Castration is cruel and unusual punishment.

I consider the fire squad, electrocution (provided its done right), and hanging to be fair (for executions) and a prison that isn't cushy (the prisoner comes out healthy, but there are no luxuries) fair, but castration?
 

DeletedUser

I dont date younger people and Ive never dated older people so I may not get where you guys are coming from, sorry.

Do you just not date or do you make a point of ensuring that your prospective partners are exactly the same age? Must really narrow down the options.

And just a question to those who think my thinking is so wrong, do you yourselves have children? Would you honestly think its ok to have anyone on the sex offender list around your children?

Yes, I do. Would it be ok? Well, that would depend on why they're on the sex offender list really. If a guy, as an 18 year old, had had sex with his girlfriend who was, at the time, under age but consenting then doesn't turn him into some kind of sexual predator who's out to abduct any children he can get.

This is what people are trying to point out in here - the list holds a multitude of sins, some huge and some really quite minor. You're tarring, and feathering, everyone with the same brush.
 

DeletedUser

Do you just not date or do you make a point of ensuring that your prospective partners are exactly the same age? Must really narrow down the options.



Yes, I do. Would it be ok? Well, that would depend on why they're on the sex offender list really. If a guy, as an 18 year old, had had sex with his girlfriend who was, at the time, under age but consenting then doesn't turn him into some kind of sexual predator who's out to abduct any children he can get.

This is what people are trying to point out in here - the list holds a multitude of sins, some huge and some really quite minor. You're tarring, and feathering, everyone with the same brush.

I am currently dating.
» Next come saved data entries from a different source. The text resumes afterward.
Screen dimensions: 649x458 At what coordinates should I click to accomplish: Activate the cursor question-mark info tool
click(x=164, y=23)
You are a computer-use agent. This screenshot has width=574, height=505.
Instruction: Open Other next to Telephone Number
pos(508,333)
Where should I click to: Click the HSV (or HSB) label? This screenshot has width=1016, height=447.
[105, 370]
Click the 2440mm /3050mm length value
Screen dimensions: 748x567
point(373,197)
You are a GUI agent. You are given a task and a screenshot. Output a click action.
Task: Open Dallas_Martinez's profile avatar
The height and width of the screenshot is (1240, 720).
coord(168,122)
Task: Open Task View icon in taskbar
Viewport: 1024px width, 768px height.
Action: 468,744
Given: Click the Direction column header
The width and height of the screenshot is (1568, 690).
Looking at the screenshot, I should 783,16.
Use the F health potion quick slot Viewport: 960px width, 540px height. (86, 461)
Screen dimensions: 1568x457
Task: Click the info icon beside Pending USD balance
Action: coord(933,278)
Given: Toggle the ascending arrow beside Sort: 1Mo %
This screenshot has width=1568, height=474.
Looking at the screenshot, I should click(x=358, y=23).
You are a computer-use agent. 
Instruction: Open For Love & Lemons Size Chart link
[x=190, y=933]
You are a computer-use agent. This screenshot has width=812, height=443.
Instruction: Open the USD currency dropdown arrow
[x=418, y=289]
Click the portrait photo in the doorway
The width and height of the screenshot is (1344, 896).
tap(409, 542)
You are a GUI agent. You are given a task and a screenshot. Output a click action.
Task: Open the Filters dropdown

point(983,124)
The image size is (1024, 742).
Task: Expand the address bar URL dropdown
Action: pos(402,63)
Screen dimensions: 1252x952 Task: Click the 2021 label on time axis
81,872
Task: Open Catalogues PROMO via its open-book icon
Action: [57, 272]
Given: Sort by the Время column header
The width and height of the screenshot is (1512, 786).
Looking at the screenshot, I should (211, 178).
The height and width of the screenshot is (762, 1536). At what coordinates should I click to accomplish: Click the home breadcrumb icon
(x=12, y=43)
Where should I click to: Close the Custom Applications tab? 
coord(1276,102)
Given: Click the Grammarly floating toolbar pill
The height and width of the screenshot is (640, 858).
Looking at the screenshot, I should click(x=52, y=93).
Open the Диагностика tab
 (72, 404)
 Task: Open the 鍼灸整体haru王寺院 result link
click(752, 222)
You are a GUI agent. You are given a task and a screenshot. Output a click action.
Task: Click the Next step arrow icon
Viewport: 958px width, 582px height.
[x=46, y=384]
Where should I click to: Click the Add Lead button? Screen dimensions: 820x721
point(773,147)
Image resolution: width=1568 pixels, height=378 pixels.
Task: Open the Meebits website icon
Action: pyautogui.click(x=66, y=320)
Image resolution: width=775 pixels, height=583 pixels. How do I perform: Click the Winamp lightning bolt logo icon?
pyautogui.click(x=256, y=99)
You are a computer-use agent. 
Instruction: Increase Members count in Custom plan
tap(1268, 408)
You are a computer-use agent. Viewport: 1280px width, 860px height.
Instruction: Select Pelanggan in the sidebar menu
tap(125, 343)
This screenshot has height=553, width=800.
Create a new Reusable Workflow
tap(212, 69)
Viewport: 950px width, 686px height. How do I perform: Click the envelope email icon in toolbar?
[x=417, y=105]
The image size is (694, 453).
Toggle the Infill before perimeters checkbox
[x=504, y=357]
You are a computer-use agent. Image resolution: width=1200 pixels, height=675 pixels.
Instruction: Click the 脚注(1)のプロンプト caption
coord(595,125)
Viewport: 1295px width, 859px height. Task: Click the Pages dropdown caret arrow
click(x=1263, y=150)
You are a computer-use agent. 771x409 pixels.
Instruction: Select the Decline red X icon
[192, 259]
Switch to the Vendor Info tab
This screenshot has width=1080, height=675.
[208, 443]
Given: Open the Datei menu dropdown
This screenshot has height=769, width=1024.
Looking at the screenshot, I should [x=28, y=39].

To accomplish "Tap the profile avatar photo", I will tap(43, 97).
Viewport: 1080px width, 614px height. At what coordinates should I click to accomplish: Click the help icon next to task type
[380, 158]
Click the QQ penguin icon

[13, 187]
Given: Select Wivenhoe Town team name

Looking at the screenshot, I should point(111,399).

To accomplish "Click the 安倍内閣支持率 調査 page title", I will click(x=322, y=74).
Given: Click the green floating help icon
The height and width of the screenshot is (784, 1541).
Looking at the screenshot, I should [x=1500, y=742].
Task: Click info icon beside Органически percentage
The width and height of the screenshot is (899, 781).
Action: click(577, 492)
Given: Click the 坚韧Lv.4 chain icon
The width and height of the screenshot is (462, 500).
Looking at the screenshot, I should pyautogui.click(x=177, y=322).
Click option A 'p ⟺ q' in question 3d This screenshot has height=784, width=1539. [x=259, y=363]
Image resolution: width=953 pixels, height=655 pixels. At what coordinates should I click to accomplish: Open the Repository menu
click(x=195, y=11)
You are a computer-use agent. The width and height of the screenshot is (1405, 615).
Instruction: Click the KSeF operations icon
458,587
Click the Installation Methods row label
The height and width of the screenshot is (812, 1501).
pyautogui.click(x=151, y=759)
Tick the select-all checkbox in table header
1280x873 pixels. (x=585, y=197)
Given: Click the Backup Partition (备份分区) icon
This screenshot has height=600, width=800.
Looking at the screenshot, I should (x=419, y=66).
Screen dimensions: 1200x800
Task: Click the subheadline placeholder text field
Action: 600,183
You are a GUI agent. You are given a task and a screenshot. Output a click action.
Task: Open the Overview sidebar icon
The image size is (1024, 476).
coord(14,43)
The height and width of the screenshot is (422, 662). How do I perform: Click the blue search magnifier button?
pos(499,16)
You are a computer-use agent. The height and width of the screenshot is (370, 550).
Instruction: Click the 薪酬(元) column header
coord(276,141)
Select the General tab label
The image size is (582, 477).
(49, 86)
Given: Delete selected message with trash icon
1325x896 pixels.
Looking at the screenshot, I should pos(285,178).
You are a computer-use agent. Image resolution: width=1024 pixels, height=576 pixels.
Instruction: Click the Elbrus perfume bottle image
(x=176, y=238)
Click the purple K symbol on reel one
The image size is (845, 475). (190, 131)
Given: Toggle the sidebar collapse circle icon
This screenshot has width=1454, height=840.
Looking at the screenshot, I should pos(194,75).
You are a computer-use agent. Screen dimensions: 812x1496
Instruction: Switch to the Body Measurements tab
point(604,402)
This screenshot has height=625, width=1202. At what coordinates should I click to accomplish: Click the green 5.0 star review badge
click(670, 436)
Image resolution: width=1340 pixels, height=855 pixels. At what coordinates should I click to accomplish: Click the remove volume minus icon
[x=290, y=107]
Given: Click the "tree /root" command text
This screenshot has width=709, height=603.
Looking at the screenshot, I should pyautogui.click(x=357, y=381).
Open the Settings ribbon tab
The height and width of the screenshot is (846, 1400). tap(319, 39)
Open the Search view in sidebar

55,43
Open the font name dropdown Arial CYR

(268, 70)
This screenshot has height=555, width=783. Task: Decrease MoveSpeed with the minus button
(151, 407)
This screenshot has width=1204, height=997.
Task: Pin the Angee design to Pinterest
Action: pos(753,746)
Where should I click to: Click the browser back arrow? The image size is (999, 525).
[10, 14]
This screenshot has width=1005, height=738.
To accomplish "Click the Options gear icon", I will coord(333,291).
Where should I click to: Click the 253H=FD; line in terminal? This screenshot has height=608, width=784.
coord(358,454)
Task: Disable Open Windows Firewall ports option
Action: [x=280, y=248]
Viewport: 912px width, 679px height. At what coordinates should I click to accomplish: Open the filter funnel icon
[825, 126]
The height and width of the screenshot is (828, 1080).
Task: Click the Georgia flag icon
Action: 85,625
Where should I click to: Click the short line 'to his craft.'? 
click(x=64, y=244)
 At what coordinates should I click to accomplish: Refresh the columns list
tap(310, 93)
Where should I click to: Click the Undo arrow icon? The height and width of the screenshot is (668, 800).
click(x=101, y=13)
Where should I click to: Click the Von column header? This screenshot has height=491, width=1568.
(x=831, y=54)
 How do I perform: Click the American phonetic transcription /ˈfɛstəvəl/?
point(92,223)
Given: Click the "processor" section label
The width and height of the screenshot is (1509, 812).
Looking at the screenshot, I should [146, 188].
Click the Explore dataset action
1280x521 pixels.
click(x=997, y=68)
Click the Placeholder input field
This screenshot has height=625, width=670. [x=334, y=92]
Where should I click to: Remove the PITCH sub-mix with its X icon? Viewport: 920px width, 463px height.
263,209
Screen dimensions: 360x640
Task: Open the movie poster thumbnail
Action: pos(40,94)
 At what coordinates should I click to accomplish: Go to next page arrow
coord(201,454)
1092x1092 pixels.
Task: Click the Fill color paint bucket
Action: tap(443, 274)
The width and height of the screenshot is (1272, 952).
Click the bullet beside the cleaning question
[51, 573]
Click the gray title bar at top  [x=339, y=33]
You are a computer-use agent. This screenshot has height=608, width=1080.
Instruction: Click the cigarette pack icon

Ive only dated people my own age give or take a year. I dont look for only people that age, it just happens that way.

I know what they are pointing out. Ive pointed out I dont want those on the sex offender list near my family. Why is my choice so bad?

I understand all reasons someone may be on the sex offender list. I just dont want any part of having relationships including simple friendships with those who have been convicted of sexual offenses.

To ME a sex offender is a sex offender. I am done talking about it though. I wont change my views and neither will those who have disagreed with me. I started to state my original views and have no need to really.

Im tempted to throw up a few other heated debate topics, just to see if Im in the minority on my opinions there too lol
 

DeletedUser

Castration is cruel and unusual punishment.

I consider the fire squad, electrocution (provided its done right), and hanging to be fair (for executions) and a prison that isn't cushy (the prisoner comes out healthy, but there are no luxuries) fair, but castration?

LOL you can make a thread having to do with prisioners rights and I may comment on it there.

I was merely commenting that some places have tried casteration and its not a 100% sure fire way to make sure that one person doesnt harm children anymore. I do think in the US cases, the ones who are subject to casteration has volunteered to go through with the procedures on a trial basis.